*** Opening MATERIAL SHOWN ***

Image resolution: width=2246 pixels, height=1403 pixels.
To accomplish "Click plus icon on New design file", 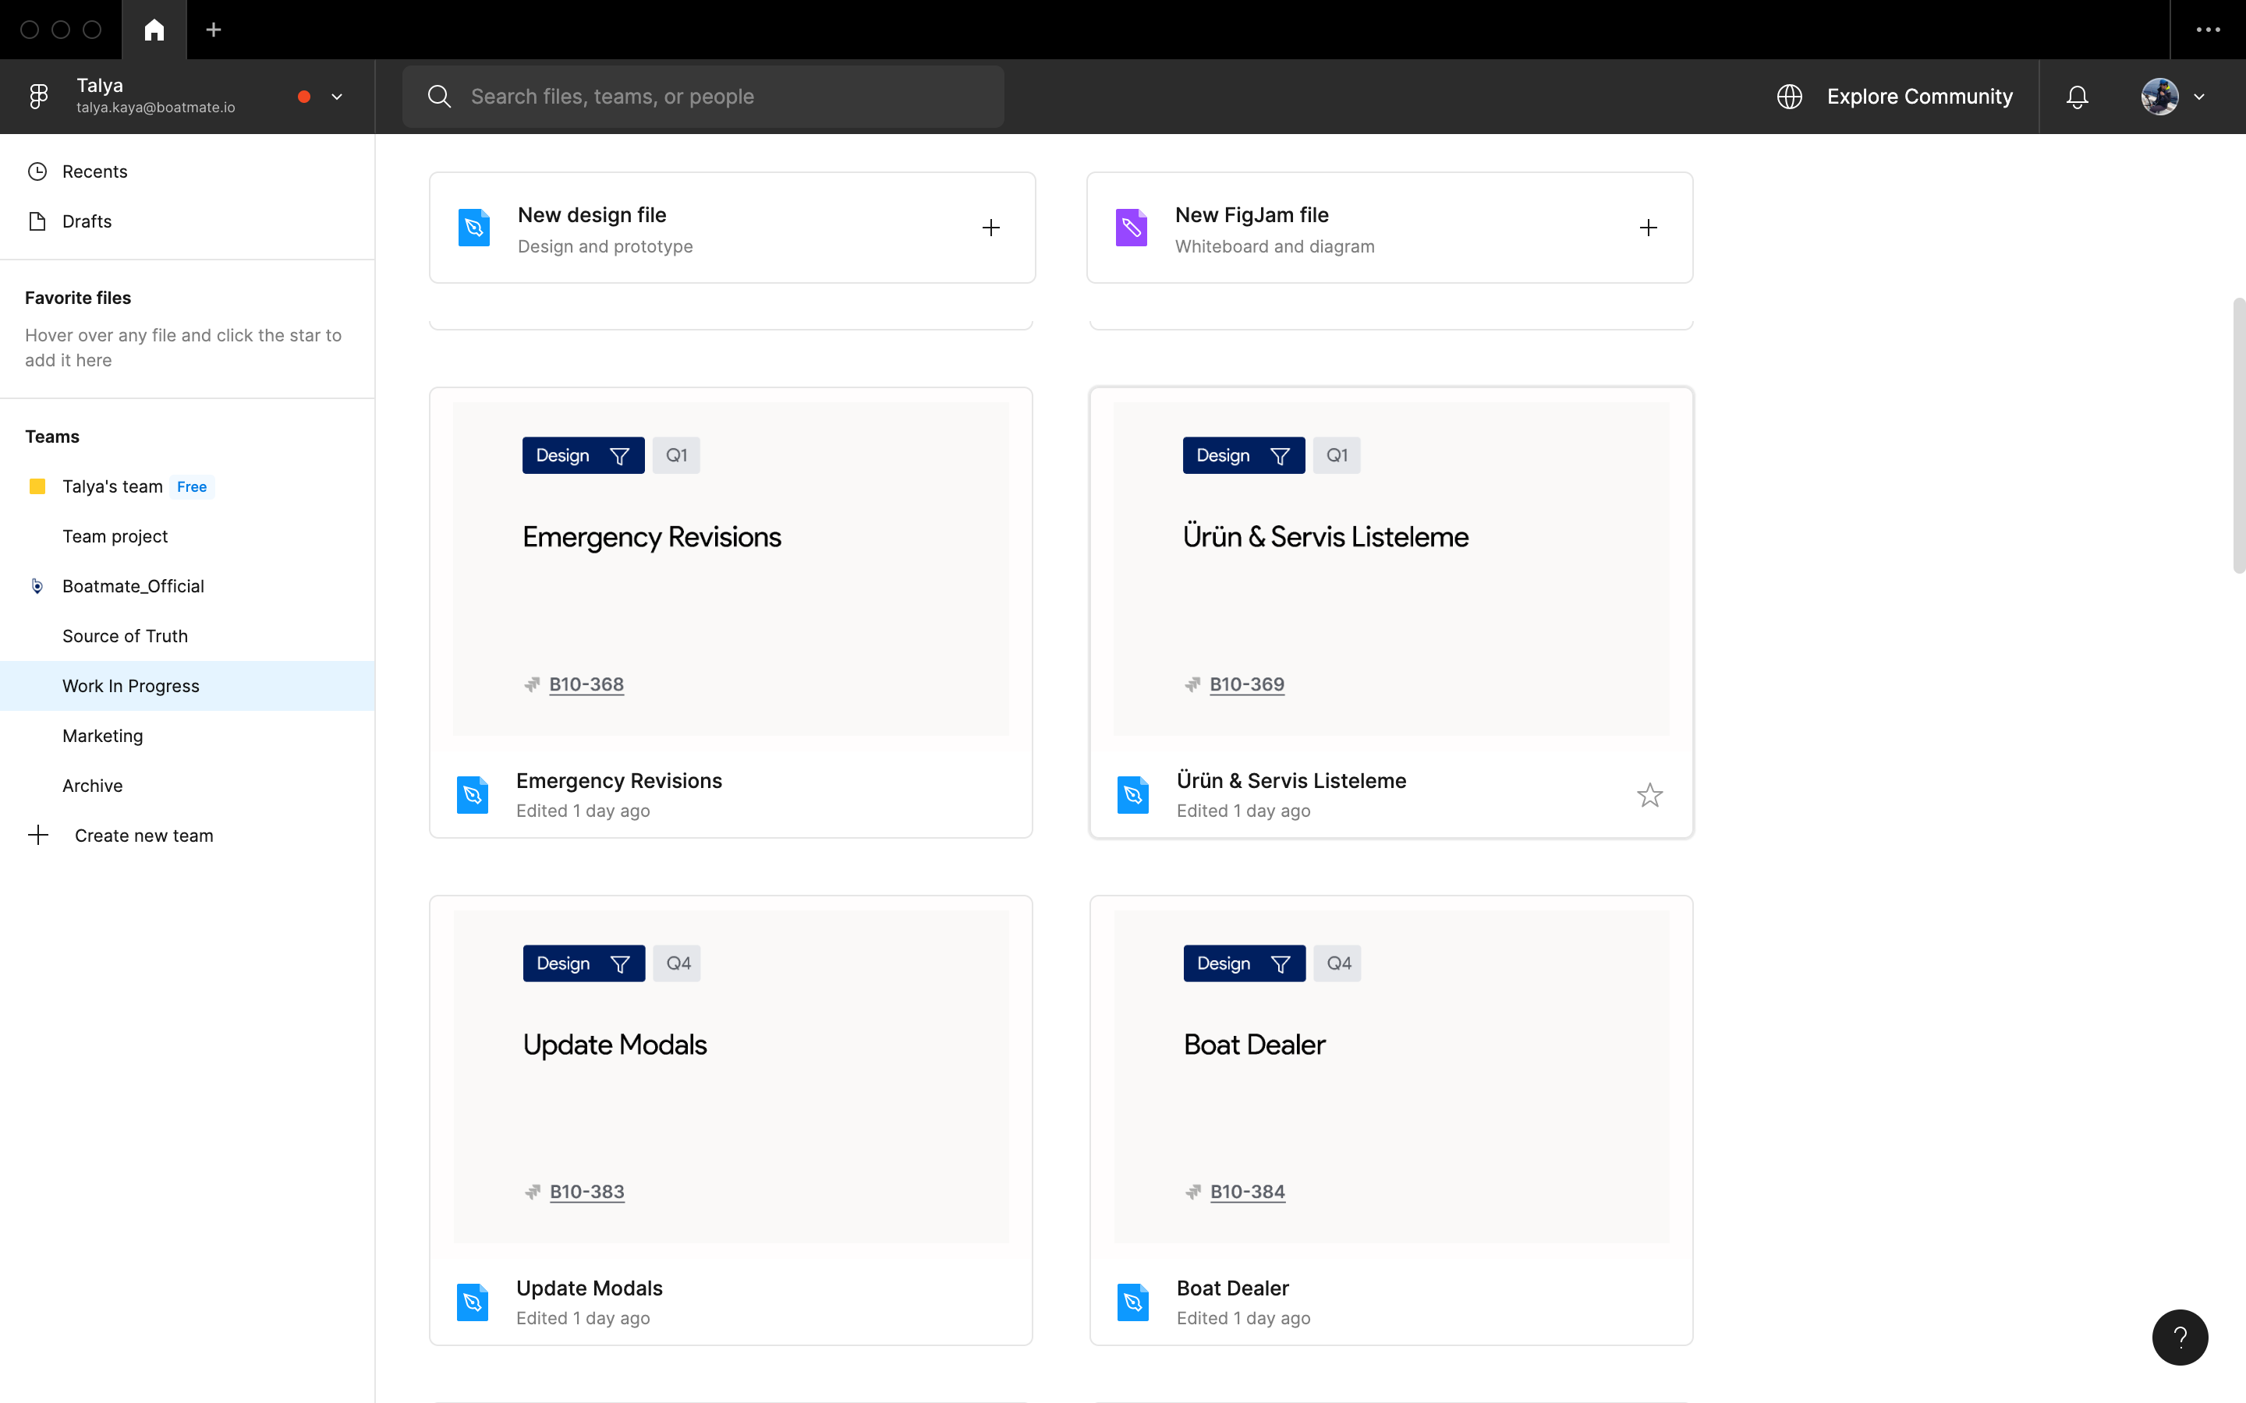I will coord(990,227).
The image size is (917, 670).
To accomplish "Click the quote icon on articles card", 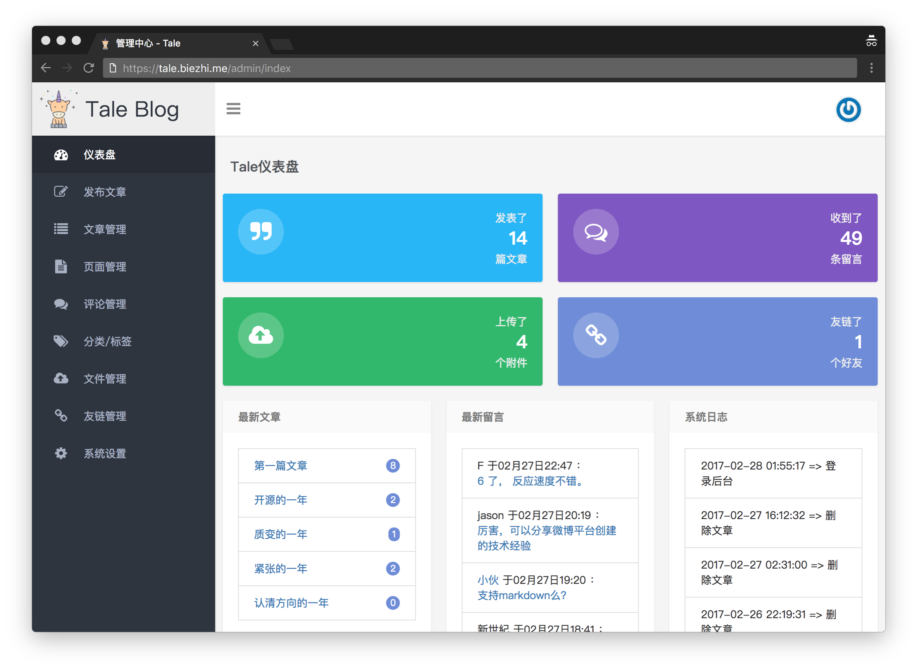I will coord(261,232).
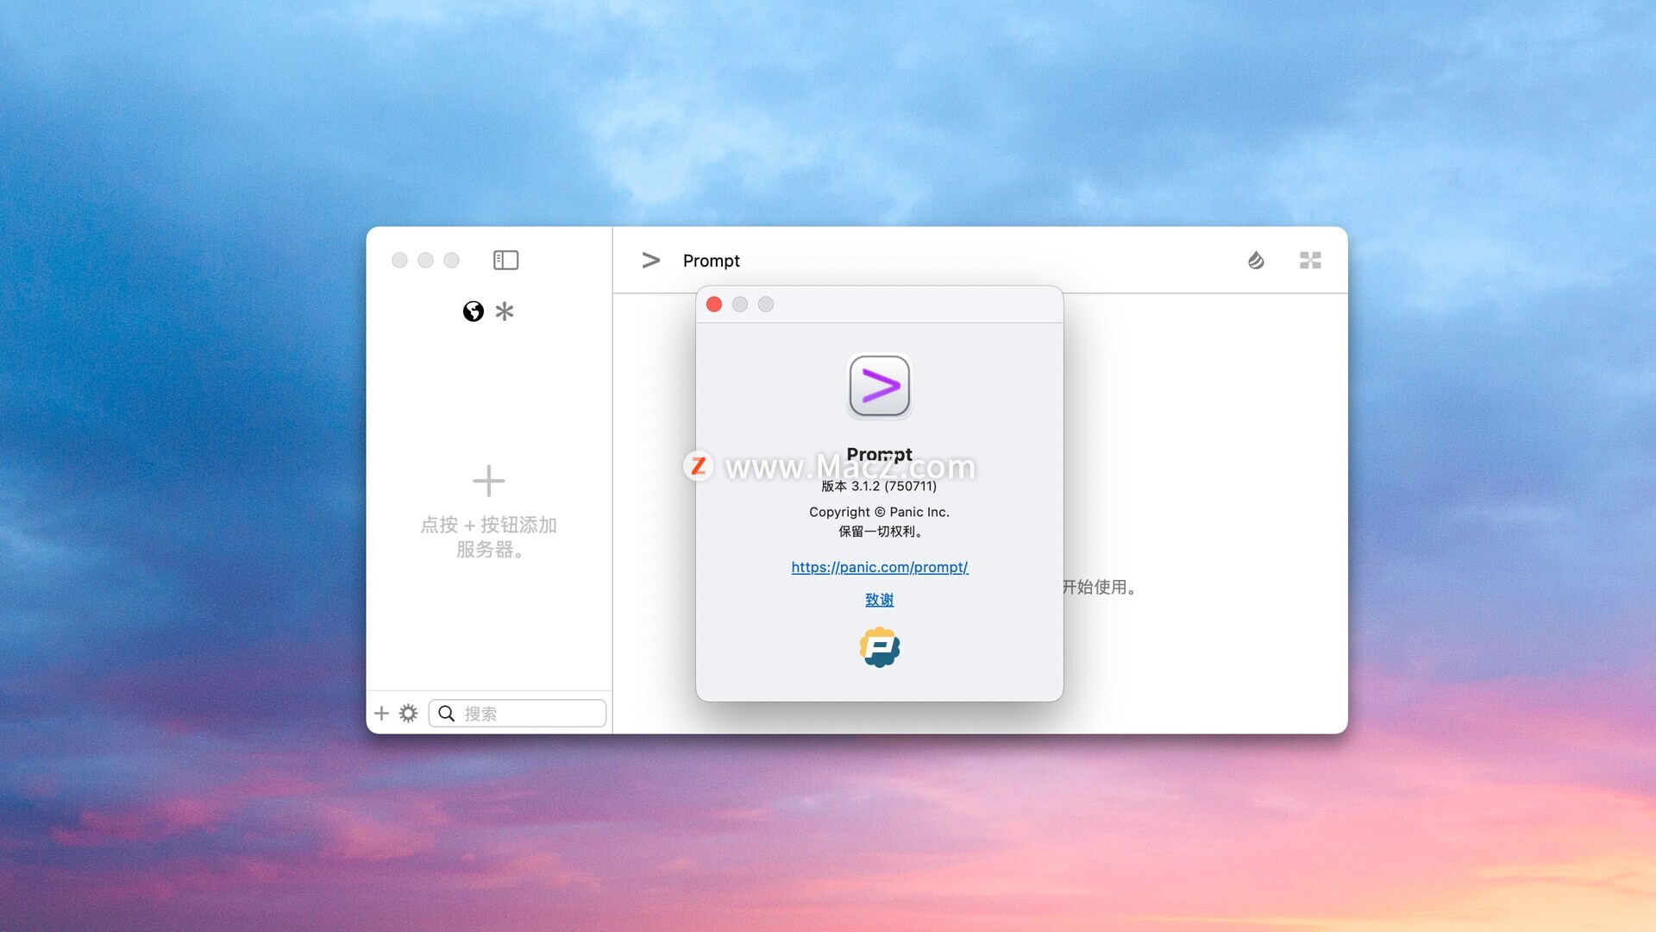Open the 致谢 acknowledgements link

click(880, 600)
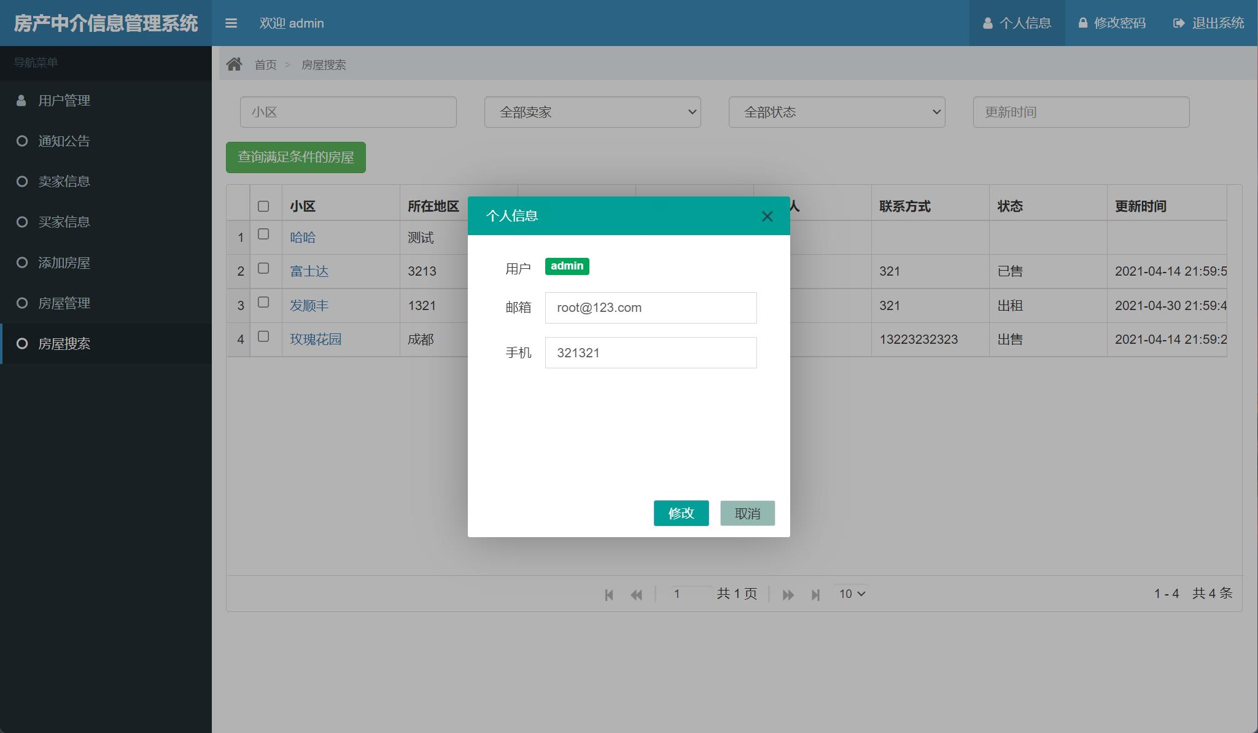Open 用户管理 in the sidebar
1258x733 pixels.
point(64,101)
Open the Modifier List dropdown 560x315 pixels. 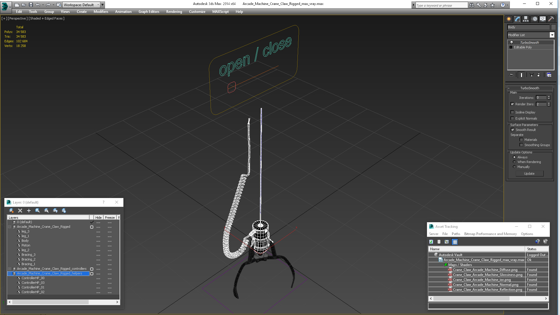[552, 35]
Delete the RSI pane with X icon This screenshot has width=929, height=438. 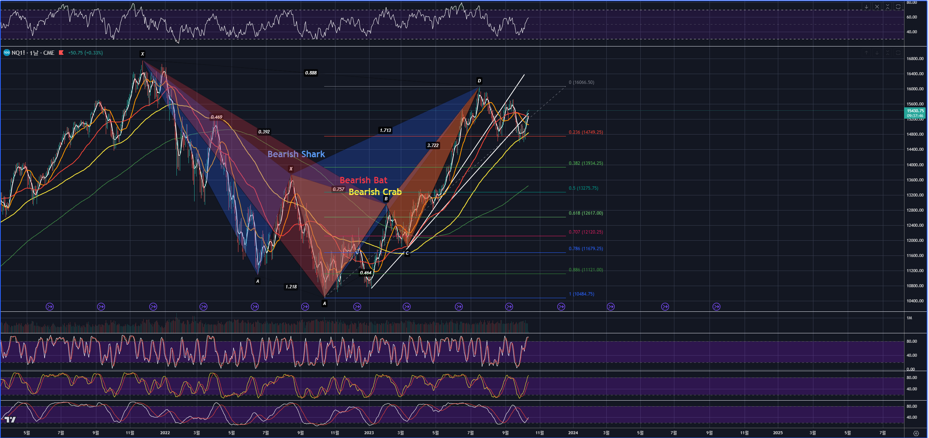coord(877,7)
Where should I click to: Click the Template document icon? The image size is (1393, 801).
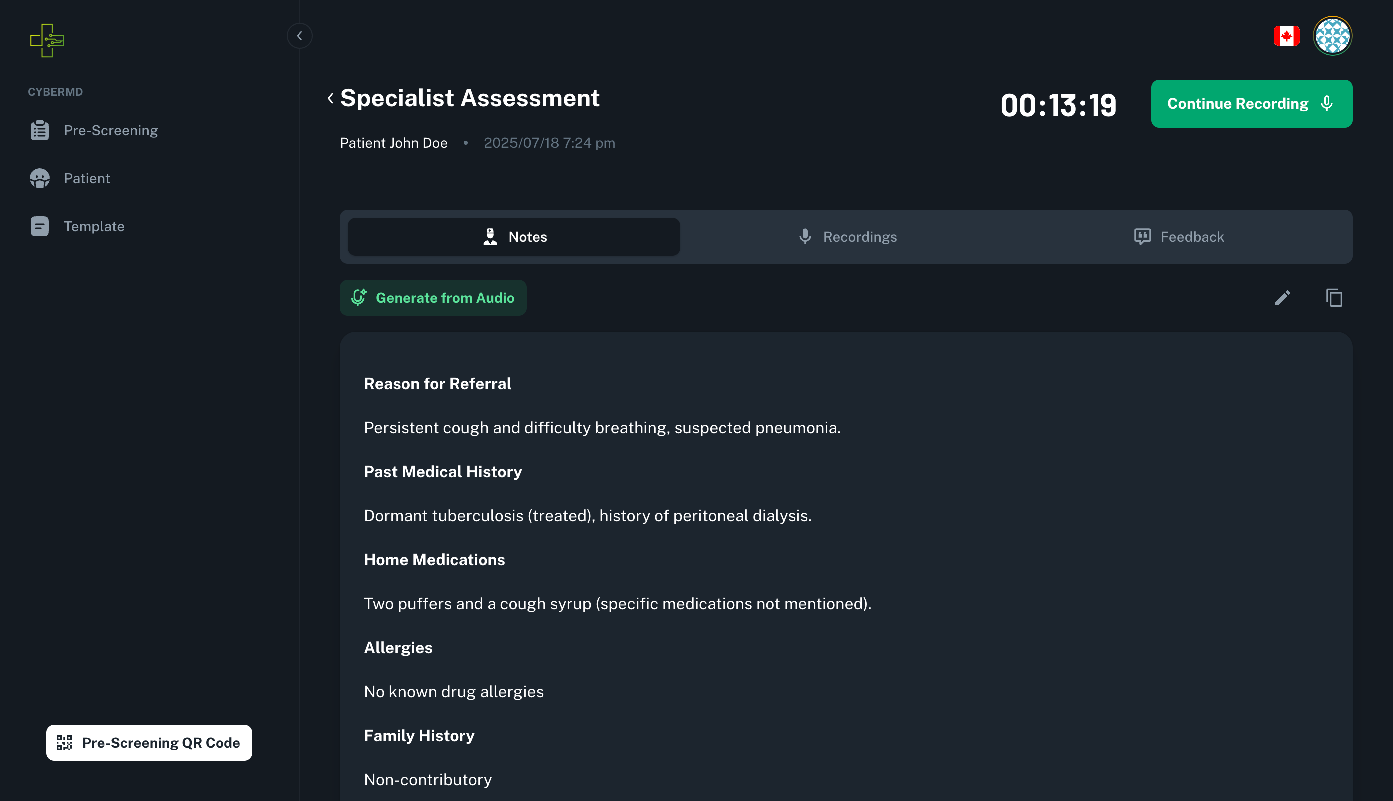click(40, 227)
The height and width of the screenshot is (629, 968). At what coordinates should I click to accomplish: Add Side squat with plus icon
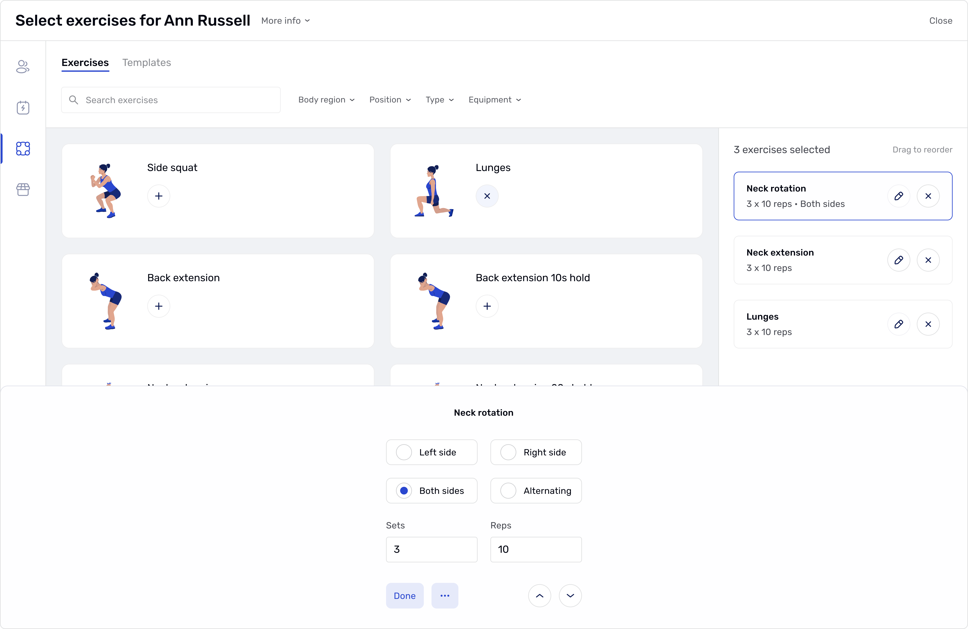point(159,196)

*** Closing MATERIAL SHOWN ***

WHAT TO DO: Nothing but the lines from the line with "Where should I" through the last line of the listing above should be repeated, and pictures should be left out.

YOUR SOLUTION:
Where should I click to: Click the Template document icon? The image size is (1393, 801).
click(40, 227)
The height and width of the screenshot is (629, 968). At what coordinates should I click to accomplish: Add Side squat with plus icon
point(159,196)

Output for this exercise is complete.